HistoVAE

Fast-converging convolutional Variational Autoencoder (VAE) for whole-slide image (WSI) .tif/.svs files.

This repo trains directly on random WSI tiles via OpenSlide and is designed to converge quickly on histology tile distributions.

Trained on a single RTX 5090 with default settings, this implementation demonstrates accurate half-resolution reconstruction within about 90 seconds. Within ~15 minutes, the reconstructed tiles are only distinguishable by differences in noise patterns. This makes it suitable for real-time, human-in-the-loop workflows.

What’s in this repo

A single, self-contained training script: vae.py
Optional convenience scripts:
- train_vae.sh (example invocation)
- tensorboard.sh (runs TensorBoard via Docker)
Example weights: pretrained/vae_trained.pt trained on CAMELYON17

Model/training highlights

Implemented in vae.py:

Convolutional VAE with spatial latents (not flattened)
Cyclic KL annealing to reduce posterior collapse
Mixed precision (AMP) support
TensorBoard logging (loss curves + image reconstructions)
OpenSlide-backed dataset that samples random tiles and filters empty/background tiles

Quickstart

Run with Docker (GPU)

This repo includes a GPU-capable Docker image (Ubuntu base + CUDA-enabled PyTorch installed via pip). To use the GPU, you’ll need:

The GitHub Docker publish workflow also pushes a prebuilt image to sablecrestlabs/histovae:latest, and tagged releases additionally publish sablecrestlabs/histovae:<tag>.

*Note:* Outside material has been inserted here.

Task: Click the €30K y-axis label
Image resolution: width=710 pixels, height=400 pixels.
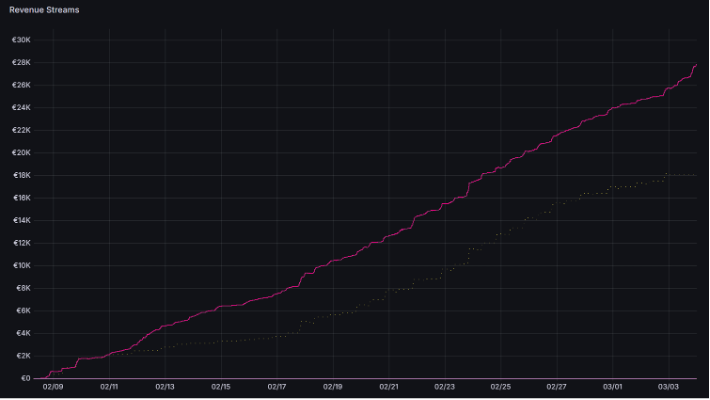Action: [22, 40]
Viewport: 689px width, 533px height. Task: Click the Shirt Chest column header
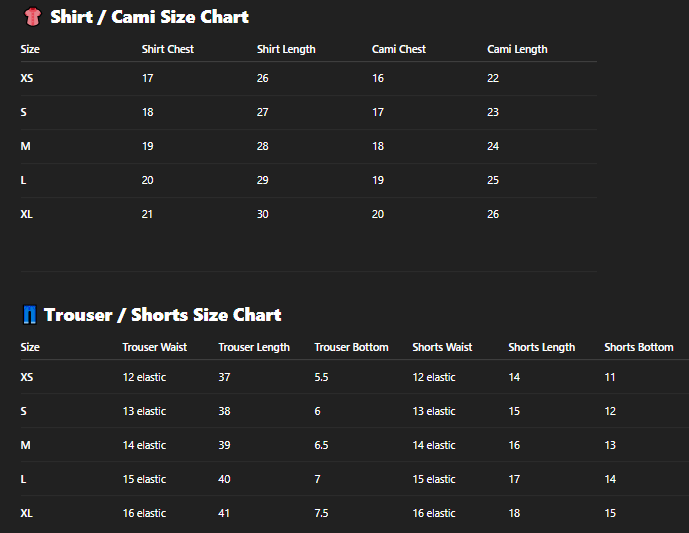pyautogui.click(x=168, y=49)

NVIDIA drivers installed on the host
Docker + NVIDIA Container Toolkit (so --gpus all works)

Pull

docker pull sablecrestlabs/histovae:latest

Build

docker build -t histovae .

Defaults are set in the Dockerfile (PYTORCH_VERSION=2.10.0, CUDA_VERSION=13.0). You can override them:

docker build -t histovae \
  --build-arg PYTORCH_VERSION=2.10.0 \
  --build-arg CUDA_VERSION=13.0 \
  .

The image sets CUDA_VERSION inside the container as an environment variable as well.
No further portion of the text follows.